— Short problem —
Could you write out again every line of the rows from the line containing "You are a computer-use agent. Screen" through the line containing "Action: pos(1118,625)", both included, and leave the requests unchanged? Scale each click coordinate in the answers by 0.8 and round it to a whole number, with halves rounded up.

[Pointing rows for text and elements]
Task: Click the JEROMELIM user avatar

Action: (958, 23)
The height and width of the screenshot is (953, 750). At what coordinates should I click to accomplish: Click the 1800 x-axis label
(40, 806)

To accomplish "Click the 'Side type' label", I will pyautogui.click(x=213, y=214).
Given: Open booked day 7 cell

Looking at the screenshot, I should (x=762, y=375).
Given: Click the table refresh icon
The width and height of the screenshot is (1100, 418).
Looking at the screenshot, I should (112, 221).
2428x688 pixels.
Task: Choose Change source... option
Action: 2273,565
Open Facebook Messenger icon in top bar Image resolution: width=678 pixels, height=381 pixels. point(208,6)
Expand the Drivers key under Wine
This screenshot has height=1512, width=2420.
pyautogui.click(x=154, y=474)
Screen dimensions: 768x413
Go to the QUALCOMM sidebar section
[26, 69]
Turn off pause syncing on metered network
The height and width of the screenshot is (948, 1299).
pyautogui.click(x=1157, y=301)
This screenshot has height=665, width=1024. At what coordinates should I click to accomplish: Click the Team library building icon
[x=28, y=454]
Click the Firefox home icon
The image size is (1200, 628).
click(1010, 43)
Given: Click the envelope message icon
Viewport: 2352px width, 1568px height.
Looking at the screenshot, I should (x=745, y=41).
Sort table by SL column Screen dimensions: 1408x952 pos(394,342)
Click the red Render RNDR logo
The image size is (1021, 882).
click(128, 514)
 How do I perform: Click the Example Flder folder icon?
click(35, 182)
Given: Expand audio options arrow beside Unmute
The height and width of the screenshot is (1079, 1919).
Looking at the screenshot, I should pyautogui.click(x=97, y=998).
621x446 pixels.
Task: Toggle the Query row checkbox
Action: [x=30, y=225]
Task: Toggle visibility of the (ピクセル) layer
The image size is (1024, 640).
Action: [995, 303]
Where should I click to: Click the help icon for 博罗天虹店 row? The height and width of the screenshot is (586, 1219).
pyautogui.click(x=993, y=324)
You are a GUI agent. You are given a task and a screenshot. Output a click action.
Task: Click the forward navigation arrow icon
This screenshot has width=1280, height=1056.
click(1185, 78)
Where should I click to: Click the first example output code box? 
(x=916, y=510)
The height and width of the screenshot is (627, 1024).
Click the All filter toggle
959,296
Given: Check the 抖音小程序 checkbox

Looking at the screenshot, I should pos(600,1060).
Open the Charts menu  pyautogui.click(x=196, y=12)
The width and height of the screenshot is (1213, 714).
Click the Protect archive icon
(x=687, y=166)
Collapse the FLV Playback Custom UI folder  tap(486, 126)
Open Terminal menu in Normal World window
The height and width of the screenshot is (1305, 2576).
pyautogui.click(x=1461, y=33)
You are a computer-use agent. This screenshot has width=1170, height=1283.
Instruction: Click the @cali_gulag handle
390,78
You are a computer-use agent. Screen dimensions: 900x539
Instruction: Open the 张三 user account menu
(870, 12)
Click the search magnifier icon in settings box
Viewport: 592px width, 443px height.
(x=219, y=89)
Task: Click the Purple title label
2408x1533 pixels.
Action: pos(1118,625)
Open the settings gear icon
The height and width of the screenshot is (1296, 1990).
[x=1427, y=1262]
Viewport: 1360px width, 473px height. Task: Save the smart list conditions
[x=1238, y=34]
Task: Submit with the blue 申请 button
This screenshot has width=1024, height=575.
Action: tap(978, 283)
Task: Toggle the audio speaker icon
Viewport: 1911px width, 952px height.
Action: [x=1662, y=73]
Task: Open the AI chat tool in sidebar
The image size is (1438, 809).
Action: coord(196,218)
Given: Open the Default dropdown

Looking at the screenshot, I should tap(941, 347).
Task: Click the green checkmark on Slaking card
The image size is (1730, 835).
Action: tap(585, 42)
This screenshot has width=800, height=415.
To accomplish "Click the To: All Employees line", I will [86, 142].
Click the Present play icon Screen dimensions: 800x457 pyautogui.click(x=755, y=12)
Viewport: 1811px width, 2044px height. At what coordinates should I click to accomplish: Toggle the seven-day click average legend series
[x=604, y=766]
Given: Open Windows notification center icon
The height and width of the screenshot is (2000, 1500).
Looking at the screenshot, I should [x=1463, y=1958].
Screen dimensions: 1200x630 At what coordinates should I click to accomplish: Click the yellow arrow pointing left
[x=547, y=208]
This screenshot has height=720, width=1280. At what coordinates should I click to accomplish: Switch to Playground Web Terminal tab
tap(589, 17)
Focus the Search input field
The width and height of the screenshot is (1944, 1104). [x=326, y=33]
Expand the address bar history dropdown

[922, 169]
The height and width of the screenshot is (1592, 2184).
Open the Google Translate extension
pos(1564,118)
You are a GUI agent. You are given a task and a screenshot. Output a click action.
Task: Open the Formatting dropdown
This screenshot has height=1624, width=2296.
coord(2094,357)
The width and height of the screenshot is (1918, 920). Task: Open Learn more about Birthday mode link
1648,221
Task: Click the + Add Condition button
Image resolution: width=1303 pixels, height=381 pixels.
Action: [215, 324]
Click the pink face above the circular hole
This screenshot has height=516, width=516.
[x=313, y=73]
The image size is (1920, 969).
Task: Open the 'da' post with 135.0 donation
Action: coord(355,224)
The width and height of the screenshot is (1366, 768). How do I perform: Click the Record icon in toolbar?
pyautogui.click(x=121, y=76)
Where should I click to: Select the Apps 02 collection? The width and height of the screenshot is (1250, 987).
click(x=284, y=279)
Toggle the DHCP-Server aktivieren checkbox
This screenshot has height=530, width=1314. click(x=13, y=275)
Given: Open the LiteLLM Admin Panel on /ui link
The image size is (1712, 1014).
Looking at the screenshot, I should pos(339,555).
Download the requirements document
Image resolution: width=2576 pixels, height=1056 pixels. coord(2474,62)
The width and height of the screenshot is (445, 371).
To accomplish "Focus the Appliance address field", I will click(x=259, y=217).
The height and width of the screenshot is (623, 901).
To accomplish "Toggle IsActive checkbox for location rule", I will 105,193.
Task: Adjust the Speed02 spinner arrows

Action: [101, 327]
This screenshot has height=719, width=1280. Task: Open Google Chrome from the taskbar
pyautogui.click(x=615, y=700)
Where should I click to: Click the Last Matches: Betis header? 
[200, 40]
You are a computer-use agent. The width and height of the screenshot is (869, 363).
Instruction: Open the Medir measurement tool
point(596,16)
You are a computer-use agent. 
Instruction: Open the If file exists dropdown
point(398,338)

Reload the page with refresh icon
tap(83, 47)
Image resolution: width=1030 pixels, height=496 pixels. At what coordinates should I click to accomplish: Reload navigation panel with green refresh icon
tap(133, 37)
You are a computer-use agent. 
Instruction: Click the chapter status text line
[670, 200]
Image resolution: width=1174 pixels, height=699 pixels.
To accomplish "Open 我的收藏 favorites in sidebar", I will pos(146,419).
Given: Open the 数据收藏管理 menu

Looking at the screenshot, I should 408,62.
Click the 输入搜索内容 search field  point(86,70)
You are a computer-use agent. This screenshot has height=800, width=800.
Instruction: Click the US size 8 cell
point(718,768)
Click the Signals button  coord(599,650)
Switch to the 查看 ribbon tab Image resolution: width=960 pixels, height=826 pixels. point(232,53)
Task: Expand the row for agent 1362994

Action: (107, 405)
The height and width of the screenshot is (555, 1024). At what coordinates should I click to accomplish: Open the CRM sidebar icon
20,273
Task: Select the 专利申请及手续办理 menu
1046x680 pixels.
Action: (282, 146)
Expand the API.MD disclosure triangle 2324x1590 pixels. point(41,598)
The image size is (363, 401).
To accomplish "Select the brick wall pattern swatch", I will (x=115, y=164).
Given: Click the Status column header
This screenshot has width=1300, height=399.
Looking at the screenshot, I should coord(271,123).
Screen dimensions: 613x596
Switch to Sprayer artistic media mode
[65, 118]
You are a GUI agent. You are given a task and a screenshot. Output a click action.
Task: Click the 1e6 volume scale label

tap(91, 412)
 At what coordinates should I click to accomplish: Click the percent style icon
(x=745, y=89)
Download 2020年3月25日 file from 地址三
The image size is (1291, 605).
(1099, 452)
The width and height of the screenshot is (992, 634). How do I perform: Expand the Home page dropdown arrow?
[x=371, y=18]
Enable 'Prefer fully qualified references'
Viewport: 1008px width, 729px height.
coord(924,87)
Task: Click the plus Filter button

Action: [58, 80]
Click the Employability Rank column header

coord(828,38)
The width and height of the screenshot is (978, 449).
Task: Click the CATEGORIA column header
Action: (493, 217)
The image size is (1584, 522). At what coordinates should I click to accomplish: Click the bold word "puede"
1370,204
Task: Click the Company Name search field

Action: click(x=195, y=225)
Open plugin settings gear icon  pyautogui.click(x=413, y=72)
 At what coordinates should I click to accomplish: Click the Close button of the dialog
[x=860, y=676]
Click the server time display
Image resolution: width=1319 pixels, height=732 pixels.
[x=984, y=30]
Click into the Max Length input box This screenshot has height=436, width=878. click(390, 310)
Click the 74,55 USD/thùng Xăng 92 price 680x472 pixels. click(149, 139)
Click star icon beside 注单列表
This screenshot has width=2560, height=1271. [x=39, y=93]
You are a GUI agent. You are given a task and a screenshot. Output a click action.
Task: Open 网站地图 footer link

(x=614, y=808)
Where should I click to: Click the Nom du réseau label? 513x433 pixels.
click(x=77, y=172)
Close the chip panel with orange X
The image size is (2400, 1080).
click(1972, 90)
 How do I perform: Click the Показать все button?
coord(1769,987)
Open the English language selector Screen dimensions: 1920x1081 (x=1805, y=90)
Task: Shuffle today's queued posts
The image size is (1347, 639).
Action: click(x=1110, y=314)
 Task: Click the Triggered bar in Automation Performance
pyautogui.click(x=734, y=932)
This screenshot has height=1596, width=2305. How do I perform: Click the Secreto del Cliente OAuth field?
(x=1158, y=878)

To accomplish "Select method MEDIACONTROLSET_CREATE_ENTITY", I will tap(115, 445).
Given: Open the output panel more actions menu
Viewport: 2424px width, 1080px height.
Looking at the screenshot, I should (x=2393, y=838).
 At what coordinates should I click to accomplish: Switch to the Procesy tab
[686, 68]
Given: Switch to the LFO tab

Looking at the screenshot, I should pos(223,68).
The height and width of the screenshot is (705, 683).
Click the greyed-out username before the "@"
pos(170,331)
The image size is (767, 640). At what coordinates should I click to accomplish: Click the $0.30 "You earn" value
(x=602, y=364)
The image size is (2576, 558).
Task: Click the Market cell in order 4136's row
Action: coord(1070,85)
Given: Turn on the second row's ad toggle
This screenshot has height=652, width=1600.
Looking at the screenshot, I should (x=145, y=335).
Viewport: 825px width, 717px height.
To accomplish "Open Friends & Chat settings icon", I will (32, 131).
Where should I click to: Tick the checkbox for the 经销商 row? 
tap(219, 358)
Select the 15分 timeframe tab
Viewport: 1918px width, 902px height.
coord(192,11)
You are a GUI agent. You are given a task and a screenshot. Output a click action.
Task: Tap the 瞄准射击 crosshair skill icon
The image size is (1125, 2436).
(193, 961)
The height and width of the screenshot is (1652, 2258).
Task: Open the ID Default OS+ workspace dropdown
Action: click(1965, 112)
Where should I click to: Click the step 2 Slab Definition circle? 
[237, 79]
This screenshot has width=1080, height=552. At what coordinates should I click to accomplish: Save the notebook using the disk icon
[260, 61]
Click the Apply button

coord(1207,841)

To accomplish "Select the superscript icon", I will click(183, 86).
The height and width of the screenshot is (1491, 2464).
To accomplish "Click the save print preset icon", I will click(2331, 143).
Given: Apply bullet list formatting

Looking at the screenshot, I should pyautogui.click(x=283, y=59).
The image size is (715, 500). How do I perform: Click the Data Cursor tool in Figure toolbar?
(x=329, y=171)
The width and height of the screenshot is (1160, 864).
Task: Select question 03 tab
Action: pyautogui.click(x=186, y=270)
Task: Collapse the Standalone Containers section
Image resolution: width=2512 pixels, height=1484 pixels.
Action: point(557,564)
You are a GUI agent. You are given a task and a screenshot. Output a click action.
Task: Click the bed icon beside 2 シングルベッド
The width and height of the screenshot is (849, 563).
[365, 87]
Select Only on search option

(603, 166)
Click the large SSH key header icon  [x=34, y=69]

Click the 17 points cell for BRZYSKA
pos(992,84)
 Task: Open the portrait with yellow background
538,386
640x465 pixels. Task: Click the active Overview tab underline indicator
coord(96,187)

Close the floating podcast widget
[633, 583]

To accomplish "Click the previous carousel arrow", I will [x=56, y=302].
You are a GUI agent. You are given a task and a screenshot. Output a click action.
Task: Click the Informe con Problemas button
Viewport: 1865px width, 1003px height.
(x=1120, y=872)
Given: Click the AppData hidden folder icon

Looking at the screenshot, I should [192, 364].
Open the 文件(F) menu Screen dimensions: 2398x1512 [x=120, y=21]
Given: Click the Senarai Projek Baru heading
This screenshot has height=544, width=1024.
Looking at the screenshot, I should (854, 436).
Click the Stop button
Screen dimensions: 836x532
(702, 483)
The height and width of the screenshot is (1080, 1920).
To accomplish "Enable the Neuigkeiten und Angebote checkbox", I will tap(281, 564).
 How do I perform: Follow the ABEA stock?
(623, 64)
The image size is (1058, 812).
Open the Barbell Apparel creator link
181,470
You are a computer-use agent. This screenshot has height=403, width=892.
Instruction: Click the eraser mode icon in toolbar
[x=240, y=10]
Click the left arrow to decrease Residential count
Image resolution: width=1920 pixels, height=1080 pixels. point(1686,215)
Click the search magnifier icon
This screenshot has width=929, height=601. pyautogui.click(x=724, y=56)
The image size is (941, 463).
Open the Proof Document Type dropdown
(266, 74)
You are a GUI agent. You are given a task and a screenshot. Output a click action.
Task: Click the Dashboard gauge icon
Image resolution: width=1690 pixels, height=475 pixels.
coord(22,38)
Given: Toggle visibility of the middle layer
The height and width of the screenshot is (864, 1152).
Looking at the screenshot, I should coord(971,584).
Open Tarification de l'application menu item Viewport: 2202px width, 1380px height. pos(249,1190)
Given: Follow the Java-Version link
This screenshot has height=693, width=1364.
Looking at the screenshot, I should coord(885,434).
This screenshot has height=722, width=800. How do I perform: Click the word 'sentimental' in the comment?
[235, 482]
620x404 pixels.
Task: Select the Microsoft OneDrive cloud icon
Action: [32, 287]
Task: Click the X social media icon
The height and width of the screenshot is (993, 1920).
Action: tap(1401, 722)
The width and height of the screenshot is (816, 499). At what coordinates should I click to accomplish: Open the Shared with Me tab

— Completed task —
You are a computer-use agent. Screen dimensions: 900x539
Instruction: Open the 张三 user account menu
(696, 10)
Click the search magnifier icon in settings box
Viewport: 592px width, 443px height.
(x=175, y=71)
Task: Click the Purple title label
2408x1533 pixels.
Action: pos(894,500)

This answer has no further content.